As the light at the end of the pandemic tunnel grows brighter, our nation confronts a transformational moment. We can use recovery as the launching pad to build back stronger than ever, with targeted investments that will not just put Americans back to work but also help correct deep-seated disparities in our economic foundation.
Sustainable, equitable economic recovery depends on America’s best ideas, collective will and productive pathways to rebuild and propel a more-prosperous nation.
Shoring up more than 40 million underemployed and unemployed Americans with jobs they can ladder into lifelong careers with family-sustaining wages is a crucial first step we should take. This would let us modernize our cities and towns with the critical talent pipeline needed to rebuild America’s infrastructure, coupled with the routes to economic and social mobility for families.
Such an equitable recovery begins with critical infrastructure investment. Federal dollars to repave our roads, lay new tracks, restore bridges, stimulate business development, implement universal broadband and upgrade our communities will have transformative effects. Miami-Dade County stands ready to invest more than $500 million of federal relief dollars into programs to support short and long-term economic recovery and growth, including major infrastructure and capital projects.

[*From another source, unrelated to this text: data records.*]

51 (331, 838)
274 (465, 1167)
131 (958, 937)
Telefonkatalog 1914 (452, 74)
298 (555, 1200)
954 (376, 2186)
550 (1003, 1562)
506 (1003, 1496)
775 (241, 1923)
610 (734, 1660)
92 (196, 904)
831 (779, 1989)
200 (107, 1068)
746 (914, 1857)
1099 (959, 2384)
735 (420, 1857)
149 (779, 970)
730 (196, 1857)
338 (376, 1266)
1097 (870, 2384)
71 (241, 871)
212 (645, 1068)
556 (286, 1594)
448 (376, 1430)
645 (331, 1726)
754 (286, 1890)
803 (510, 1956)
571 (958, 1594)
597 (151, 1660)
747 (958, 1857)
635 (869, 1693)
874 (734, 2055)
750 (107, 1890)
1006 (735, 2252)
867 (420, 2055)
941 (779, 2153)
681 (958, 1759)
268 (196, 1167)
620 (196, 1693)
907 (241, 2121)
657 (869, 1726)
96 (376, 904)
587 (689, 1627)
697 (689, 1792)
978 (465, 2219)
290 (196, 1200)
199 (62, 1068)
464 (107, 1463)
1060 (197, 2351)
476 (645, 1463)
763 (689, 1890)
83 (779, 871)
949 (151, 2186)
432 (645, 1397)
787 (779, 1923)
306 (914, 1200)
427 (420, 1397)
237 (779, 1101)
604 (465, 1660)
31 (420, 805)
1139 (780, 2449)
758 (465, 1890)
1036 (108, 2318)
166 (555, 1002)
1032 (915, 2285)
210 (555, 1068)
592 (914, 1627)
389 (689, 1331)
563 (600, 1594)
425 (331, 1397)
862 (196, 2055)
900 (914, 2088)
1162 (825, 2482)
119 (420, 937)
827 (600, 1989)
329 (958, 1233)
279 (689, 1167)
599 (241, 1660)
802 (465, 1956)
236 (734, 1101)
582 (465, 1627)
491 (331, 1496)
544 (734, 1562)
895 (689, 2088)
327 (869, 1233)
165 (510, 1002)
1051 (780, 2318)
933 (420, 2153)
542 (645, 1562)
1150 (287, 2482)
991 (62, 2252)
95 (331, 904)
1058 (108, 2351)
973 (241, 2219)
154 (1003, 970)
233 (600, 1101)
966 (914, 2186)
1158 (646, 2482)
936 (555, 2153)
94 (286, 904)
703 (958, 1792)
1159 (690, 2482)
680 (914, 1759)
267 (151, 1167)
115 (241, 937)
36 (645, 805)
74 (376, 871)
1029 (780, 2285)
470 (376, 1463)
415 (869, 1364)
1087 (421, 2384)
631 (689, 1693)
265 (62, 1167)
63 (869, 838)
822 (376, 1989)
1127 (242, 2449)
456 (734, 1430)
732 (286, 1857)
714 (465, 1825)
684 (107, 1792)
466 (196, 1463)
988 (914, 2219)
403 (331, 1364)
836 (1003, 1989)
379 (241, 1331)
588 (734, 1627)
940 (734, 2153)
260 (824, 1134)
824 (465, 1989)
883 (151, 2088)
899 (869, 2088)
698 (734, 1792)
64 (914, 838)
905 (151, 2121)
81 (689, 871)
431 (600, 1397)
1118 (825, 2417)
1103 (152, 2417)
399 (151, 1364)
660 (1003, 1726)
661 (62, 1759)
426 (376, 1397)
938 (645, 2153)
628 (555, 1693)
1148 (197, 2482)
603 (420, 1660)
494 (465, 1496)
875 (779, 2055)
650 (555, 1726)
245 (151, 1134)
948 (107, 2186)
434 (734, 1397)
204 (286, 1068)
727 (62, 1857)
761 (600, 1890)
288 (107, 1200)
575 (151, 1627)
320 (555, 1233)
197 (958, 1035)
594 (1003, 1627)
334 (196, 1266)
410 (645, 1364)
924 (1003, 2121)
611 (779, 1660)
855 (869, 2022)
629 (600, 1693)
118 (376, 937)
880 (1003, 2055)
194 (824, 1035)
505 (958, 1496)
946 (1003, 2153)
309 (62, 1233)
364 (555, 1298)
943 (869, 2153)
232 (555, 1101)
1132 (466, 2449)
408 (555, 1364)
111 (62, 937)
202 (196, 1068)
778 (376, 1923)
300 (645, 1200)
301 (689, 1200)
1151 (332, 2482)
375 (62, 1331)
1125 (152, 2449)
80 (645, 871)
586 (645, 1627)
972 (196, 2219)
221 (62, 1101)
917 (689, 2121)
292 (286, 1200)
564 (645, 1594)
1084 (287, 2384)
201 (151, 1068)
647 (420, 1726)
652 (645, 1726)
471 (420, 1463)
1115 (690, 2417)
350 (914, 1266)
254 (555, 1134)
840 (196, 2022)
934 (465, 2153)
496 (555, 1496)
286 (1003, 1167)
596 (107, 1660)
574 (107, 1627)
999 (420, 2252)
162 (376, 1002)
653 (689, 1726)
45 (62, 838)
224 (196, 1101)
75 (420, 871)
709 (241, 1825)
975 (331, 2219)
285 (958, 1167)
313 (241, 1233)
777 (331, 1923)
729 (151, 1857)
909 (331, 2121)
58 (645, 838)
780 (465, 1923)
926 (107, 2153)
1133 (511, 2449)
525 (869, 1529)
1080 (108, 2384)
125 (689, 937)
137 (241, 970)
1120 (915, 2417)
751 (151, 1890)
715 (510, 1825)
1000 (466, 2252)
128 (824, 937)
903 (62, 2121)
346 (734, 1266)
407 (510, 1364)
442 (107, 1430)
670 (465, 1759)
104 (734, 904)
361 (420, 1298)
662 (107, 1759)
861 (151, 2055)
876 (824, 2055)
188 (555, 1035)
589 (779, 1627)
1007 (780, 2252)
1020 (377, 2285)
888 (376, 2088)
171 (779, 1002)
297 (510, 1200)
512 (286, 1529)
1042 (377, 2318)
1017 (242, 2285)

But we will not be able to sustain our trajectory of growth without the promise of continuous education and training for the jobs of today and tomorrow on which our infrastructure and economic future depend.
Our nation’s youth and adults need the promise of education and training beyond a high school education. Going forward, most jobs will require a certificate or degree after high school. A starting point to make community colleges and minority-serving institutions tuition-free is an ambitious goal that more than 300 communities and 30 states plus Washington, D.C., have already undertaken. But they cannot do this alone.
A robust federal-state partnership — a College Promise for All — would invite our cities and towns in all 50 states and territories to benefit from millions more residents with the preparation for jobs to accelerate our nation’s economic recovery. This concept was recommended in January 2020 by bipartisan leaders, convened by the Bipartisan Policy Center, who wrestled with the tough questions of design, funding and implementation for more than a year. They recognized that rebuilding the country’s infrastructure with investments in equipment, materials and supplies, plus education and training for more Americans to pursue successful employment, will be key to driving our economy forward, regaining our nation’s world-class potential and advancing our global competitiveness.
In the 20th century, the United States made high school free and universal, which enabled our workforce to become the best-in-class worldwide. Today, that is no longer the case. While the United States had the most competitive economy a generation ago, we now trail too many countries that have a stronger, better-educated workforce. Simply put, an affordable education beyond high school is out of reach for too many Americans, burdened by unmanageable debt, rising college costs and lack of access to the training and education they need.
The College Promise for All policy proposes not only to zero out the cost of tuition and fees, it also seeks to provide students with the various supports they need — including those that are critical for adult students, such as childcare, career services and mentorship. As numerous studies have shown, these provisions increase college enrollment, persistence and completion for youth and adults, sorely needed for first-time job entrants, the unemployed, the underemployed, and employees returning to college for new careers.
In truth, our country does not have a shortage of workers — Americans lack the verified knowledge and skills to supply the in-demand jobs for a vibrant economic future. While we grapple with unemployment and inequities in access to education and the workforce, especially as we recover from the pandemic, we have an abundance of jobs lacking the trained personnel to fill them. The skills needed for jobs have changed exponentially over the past few decades, and continue to change every year, with rapid technological advancements and shifts in how we perform work. The way we educate and train Americans, especially those from low-income backgrounds and communities of color, has not kept pace.
Miami-Dade County is a prime example: We stand poised to capitalize on an influx of new technology investment and rapidly expanding and relocating industries, to fast forward our economy into the future. We must meet this moment by investing in workforce gaps and critical infrastructure needs to ensure our residents reap the benefits of this growth. One of the tools needed to correct the mismatch between the skills required for modern-day jobs, and the skill sets of those seeking work, is a national College Promise for All initiative.
Making community colleges and minority-serving institutions tuition-free is a necessary step forward to modernize our infrastructure and get people back to work, at home and across the country. Investing in the College Promise for All through the Federal-State Partnership will more than return its upfront costs in the years ahead.
In doing so, Americans will earn more throughout their lives. We will all reap the rewards of major infrastructure improvements and increased economic development coupled with greater health, safety, and crime reduction. And our nation will restore its prosperity and preeminence here and worldwide.
Dr. Eduardo Padrón is president emeritus of Miami Dade College and honorary chair of College Promise National Advisory Board. Daniella Levine Cava is Miami-Dade County mayor.